The task
Leave out the pictures, and write out exactly the lines from the beginning of the material to the line holding "You are a GUI", that line included, and nothing else.
━━ Exercise material ━━
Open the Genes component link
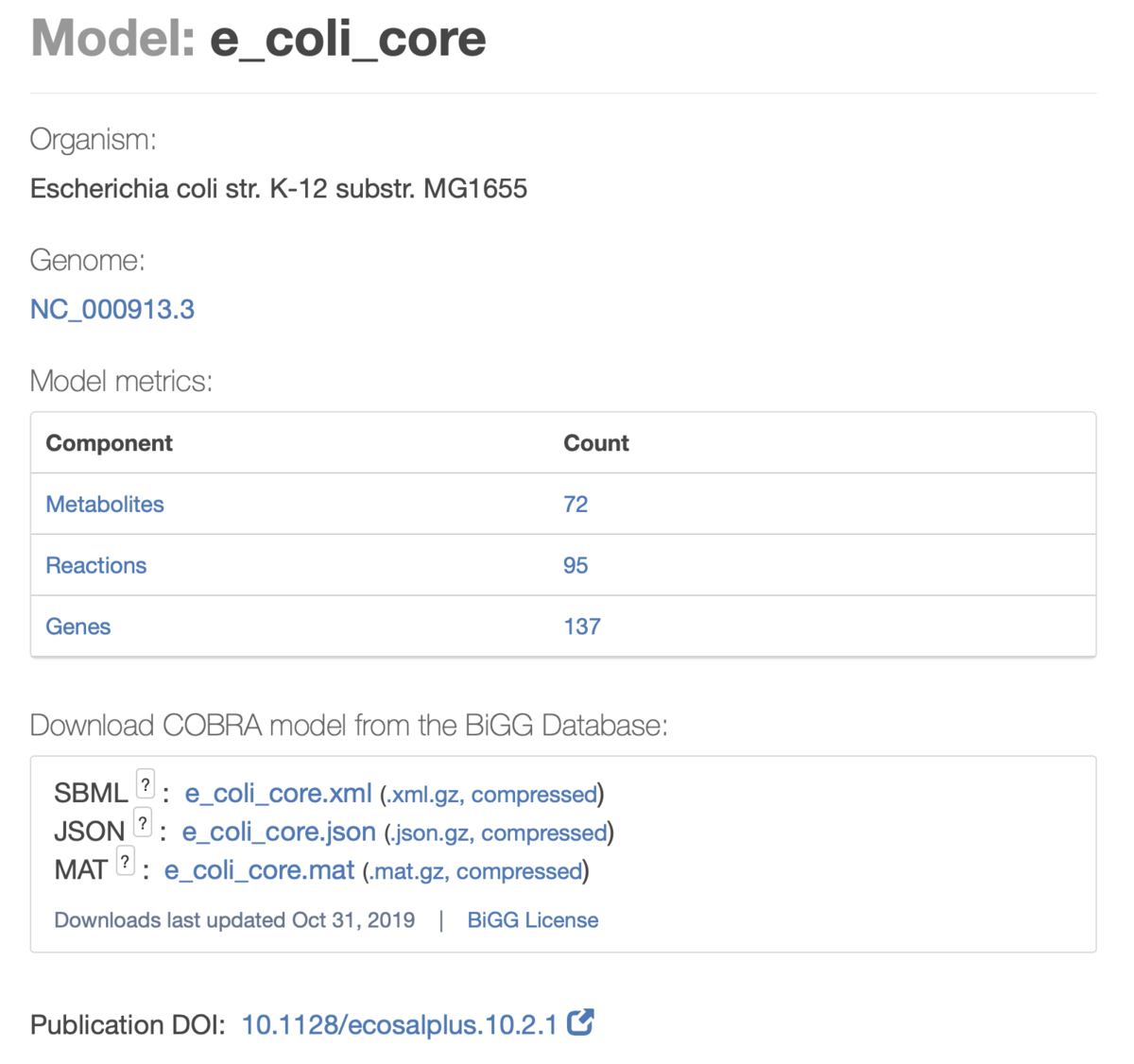This screenshot has height=1064, width=1134. [x=78, y=626]
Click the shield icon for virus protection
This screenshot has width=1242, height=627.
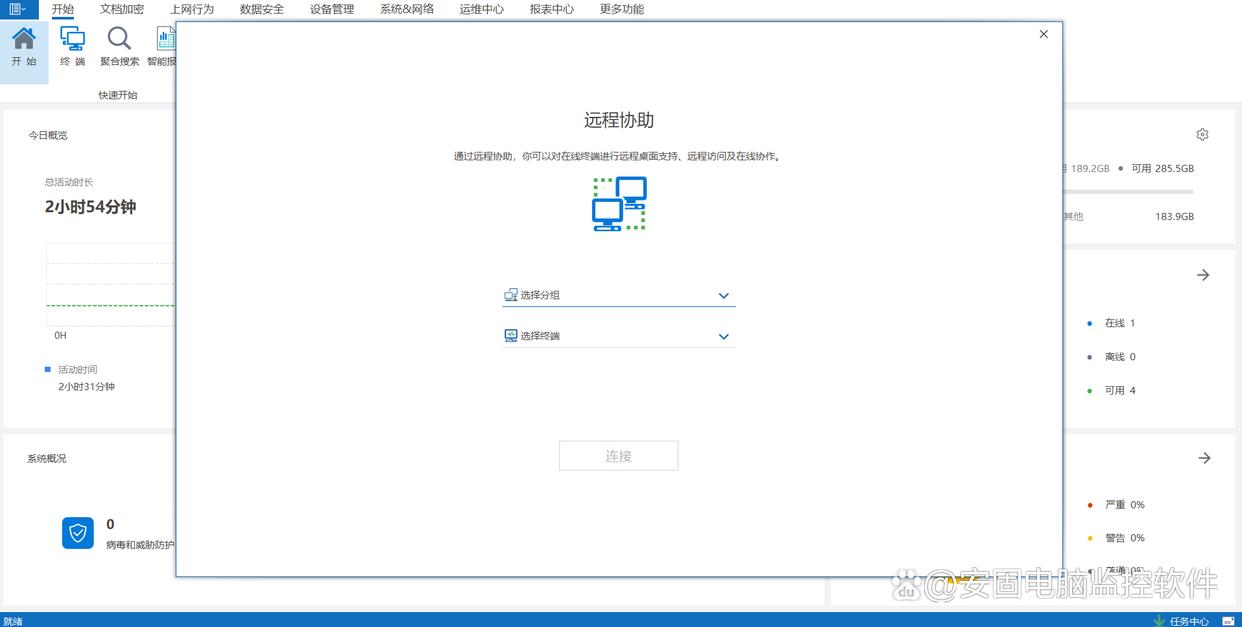coord(78,533)
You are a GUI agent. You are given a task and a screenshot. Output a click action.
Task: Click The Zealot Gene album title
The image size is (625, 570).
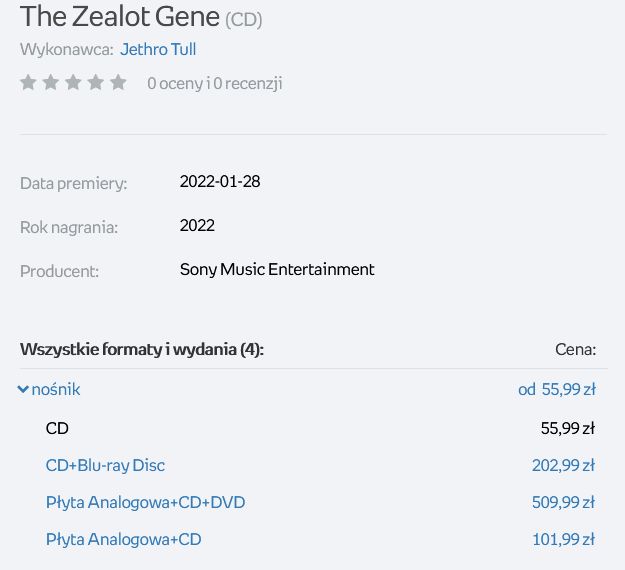[120, 17]
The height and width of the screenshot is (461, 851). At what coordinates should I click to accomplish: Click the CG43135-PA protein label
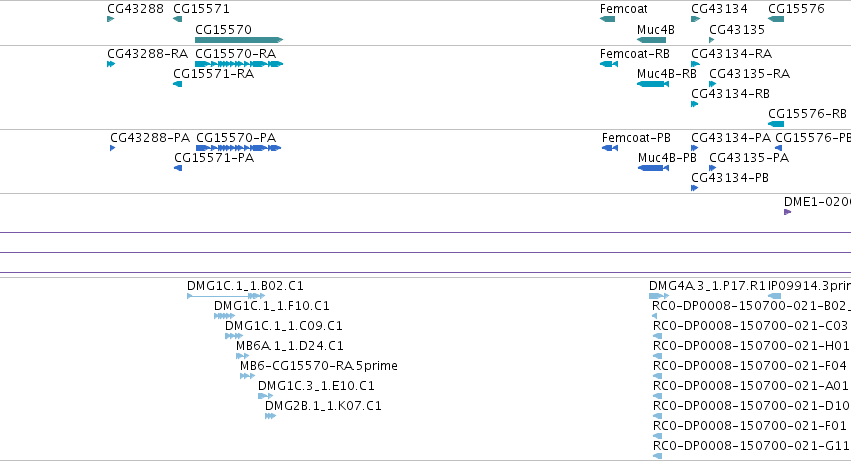click(x=749, y=158)
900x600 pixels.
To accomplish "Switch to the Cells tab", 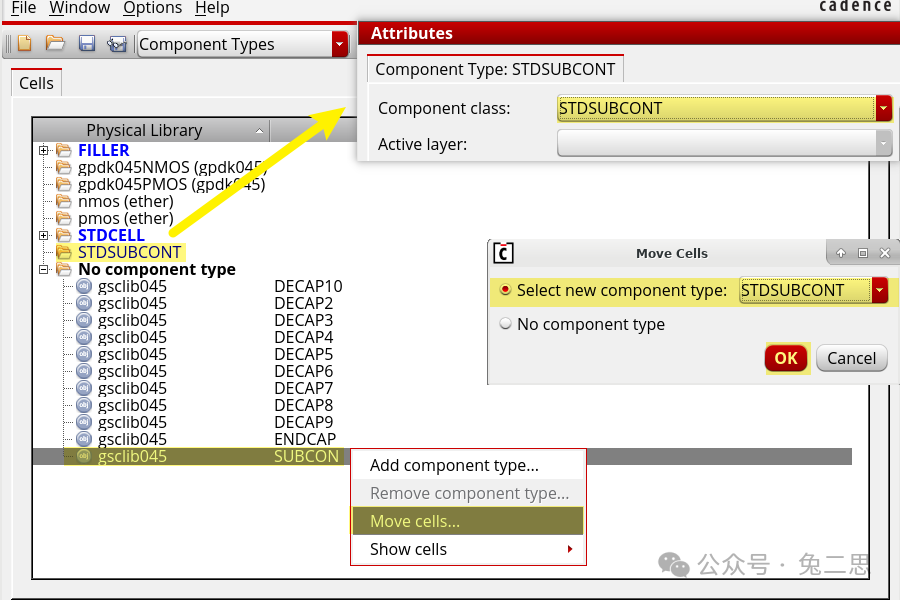I will [x=35, y=83].
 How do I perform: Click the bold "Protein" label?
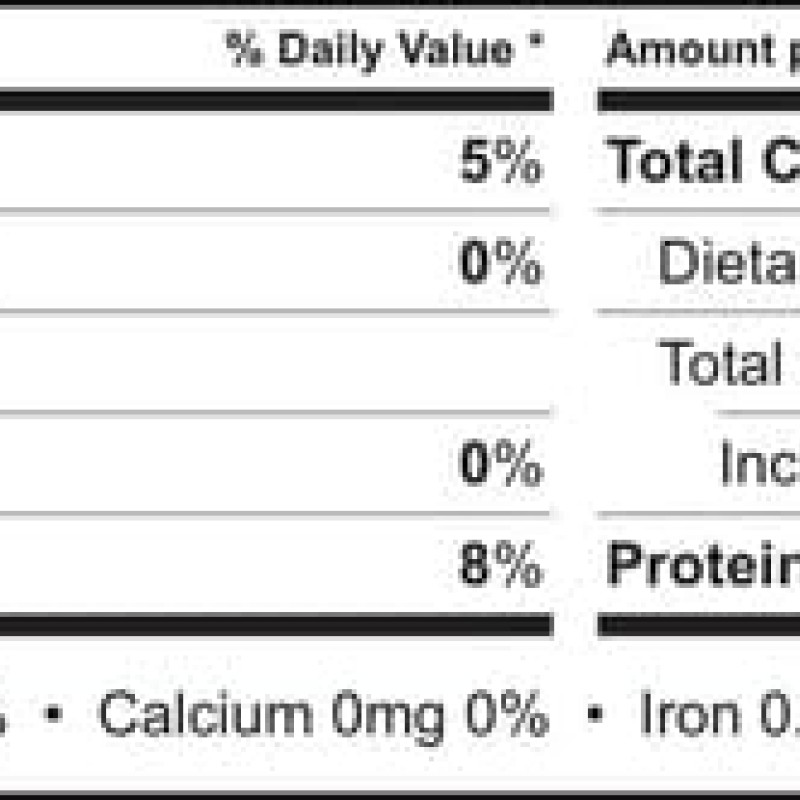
━━━
Result
Open the Genes component link
This screenshot has height=1064, width=1134. [x=78, y=626]
Click the shield icon for virus protection
This screenshot has width=1242, height=627.
coord(78,533)
You are a GUI agent. You are given a task and a screenshot. Output a click action.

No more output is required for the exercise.